#img_14.jpeg
— А ну-ка ты, Ромашка, книжная твоя душа, попробуй сделай такую штуку!
Старшина-сверхсрочник Иван Савчук подбросил на ладони новенький пятак и повертел им перед носом молодого солдата.
Я уже знал, что за этим последует: Иван решил показать свой коронный номер. Сильными пальцами он так стиснул монету, что побелели ногти, и медленно согнул ее пополам.
Снова подбросив пятак на ладони, Иван дал полюбоваться мне и Романову своей работой.
— Однако это ведь деньги, — заметил он и так же, с видимым усилием, разогнул монету.

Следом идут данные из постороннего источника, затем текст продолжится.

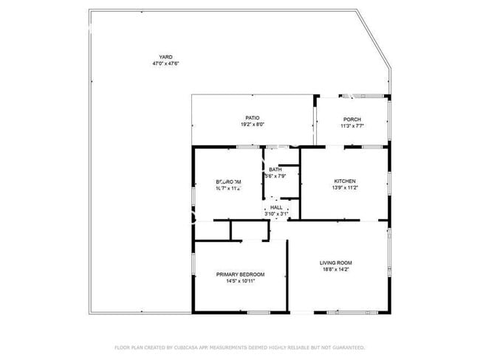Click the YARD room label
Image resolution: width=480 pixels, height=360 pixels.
[x=164, y=57]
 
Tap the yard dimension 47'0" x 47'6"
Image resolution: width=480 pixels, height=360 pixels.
[x=164, y=63]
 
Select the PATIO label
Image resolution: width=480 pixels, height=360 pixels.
[x=252, y=118]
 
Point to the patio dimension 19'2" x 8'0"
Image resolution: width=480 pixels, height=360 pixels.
[x=252, y=125]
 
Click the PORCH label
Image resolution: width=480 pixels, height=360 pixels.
[x=352, y=120]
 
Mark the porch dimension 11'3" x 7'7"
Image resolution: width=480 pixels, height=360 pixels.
[x=352, y=126]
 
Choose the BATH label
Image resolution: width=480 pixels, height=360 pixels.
[x=275, y=170]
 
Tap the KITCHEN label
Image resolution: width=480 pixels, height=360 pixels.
[x=345, y=181]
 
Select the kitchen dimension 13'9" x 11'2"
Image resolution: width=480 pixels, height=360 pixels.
[x=345, y=188]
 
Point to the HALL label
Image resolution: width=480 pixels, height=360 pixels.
[x=276, y=208]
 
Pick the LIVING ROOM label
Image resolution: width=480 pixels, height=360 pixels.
[x=335, y=263]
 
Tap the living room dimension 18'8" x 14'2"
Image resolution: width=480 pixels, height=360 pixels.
[x=335, y=270]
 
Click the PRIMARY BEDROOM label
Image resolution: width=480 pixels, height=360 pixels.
[x=240, y=274]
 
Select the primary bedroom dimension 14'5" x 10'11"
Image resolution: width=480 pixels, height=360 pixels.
[x=240, y=281]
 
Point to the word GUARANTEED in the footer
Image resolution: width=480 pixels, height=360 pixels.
[x=347, y=347]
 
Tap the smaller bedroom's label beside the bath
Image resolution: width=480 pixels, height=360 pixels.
[x=228, y=181]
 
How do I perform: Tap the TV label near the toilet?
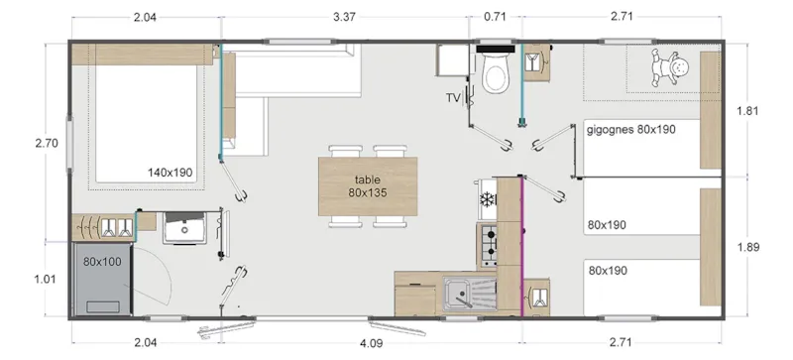click(454, 97)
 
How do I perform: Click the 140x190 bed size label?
click(170, 173)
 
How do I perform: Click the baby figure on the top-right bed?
click(664, 67)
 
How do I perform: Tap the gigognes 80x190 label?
click(631, 130)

Молодой солдат Романов, которого Иван называл Ромашкой, смотрел на старшину преданными глазами, видно было, что он завидовал необыкновенной силе старшины.
Из соседнего купе глазела на нас чья-то физиономия в тюбетейке, подмигнула маслеными глазками: «Здорово!» За перегородкой нетерпеливо застучали костяшками о крышку чемодана, раздался рев голосов: «Ход!» — соседи играли в домино.

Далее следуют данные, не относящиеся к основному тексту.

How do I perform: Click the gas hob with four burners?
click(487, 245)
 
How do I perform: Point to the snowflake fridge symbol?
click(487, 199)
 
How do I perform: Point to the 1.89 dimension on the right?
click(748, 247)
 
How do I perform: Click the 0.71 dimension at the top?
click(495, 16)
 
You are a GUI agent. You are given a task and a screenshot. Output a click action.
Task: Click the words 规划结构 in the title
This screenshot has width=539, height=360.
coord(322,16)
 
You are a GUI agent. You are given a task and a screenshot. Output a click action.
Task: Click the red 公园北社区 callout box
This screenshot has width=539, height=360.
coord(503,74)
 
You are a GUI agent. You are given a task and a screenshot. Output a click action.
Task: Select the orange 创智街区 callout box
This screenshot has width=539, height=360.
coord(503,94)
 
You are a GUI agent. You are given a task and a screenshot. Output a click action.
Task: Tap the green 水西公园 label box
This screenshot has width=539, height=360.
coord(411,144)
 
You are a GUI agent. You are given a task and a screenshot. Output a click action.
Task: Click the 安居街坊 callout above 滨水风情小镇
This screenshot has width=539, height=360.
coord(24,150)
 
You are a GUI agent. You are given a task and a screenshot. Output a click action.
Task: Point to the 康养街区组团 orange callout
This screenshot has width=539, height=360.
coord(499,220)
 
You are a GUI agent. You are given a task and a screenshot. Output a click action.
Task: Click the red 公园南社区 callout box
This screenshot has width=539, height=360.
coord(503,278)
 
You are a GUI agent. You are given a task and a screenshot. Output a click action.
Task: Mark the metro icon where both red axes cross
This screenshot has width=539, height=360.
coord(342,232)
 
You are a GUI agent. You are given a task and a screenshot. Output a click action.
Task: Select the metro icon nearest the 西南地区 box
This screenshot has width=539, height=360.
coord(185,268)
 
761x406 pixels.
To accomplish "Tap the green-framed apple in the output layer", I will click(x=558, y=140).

— Теперь это все ни к чему, так только старым друзьям покажешь, — заметил Савчук.
Старшина, должно быть, сожалел, что нельзя показать здесь второй коронный номер. Никто у нас в дивизионе не умел так играть двухпудовыми гирями, как Савчук. Широко расставив ноги и раскачиваясь, он подбрасывал и ловил одной рукой ни много ни мало вес полной солдатской выкладки.

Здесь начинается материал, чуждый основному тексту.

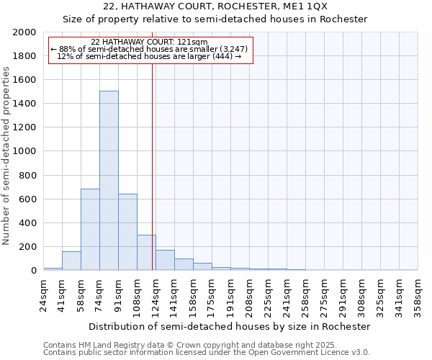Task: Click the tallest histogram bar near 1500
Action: [x=109, y=180]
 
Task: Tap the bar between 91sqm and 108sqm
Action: [x=127, y=232]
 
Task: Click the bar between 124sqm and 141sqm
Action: [x=165, y=260]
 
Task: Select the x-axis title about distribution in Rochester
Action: [x=230, y=326]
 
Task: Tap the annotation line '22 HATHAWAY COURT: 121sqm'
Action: [x=149, y=42]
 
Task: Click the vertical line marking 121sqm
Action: [x=153, y=166]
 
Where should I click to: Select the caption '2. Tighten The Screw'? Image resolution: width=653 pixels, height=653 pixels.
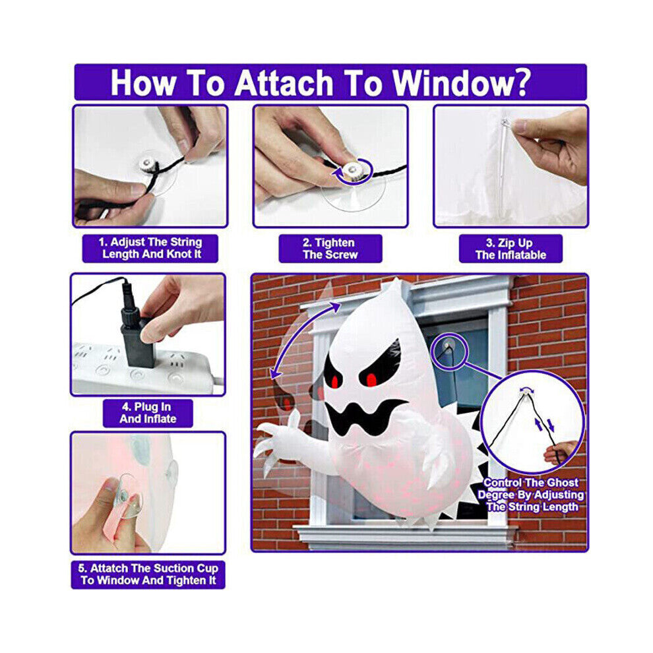pos(330,249)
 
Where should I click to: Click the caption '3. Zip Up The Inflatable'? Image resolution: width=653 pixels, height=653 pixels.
pos(511,249)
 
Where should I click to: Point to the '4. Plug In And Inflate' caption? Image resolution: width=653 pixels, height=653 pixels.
pos(148,413)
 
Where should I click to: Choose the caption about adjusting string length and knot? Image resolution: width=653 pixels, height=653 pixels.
pos(150,248)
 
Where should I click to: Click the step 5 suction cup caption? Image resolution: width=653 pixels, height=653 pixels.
pos(148,575)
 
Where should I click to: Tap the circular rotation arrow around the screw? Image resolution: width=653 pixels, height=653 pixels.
pos(353,170)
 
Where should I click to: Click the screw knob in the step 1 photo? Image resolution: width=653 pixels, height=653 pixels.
pos(148,165)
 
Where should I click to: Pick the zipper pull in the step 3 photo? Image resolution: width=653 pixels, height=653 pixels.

Мог бы он показать и еще один номер — стойку жимом на кистях, которую часто демонстрировал во время уроков «физо» или перед вечерней поверкой. Старшину всегда уважали за его силу. Но сейчас мне стало жаль Ивана: его номер с пятаком я уже видел в лучшем исполнении, когда было Ивану немногим больше двадцати пяти лет. Так же, как и раньше, вздувались мускулами сильные руки; его, Ивана, был победный взгляд, устремленный на зрителей, только лицо стало теперь не юношеским, а лицом зрелого мужчины, которому, увы, пошел пятый десяток.
На запястье руки у него белел шрам — след пулевого ранения, полученного в те времена, когда мы две недели сидели в гранитных валунах Карельского перешейка под непрерывным минометным и пулеметным огнем. В этом маленьком шраме я увидел нашу боевую молодость. Такой молодости не было у солдата Романова. Ромашку, как и старшину, демобилизовали по указу о сокращении армии. Но различны были их судьбы.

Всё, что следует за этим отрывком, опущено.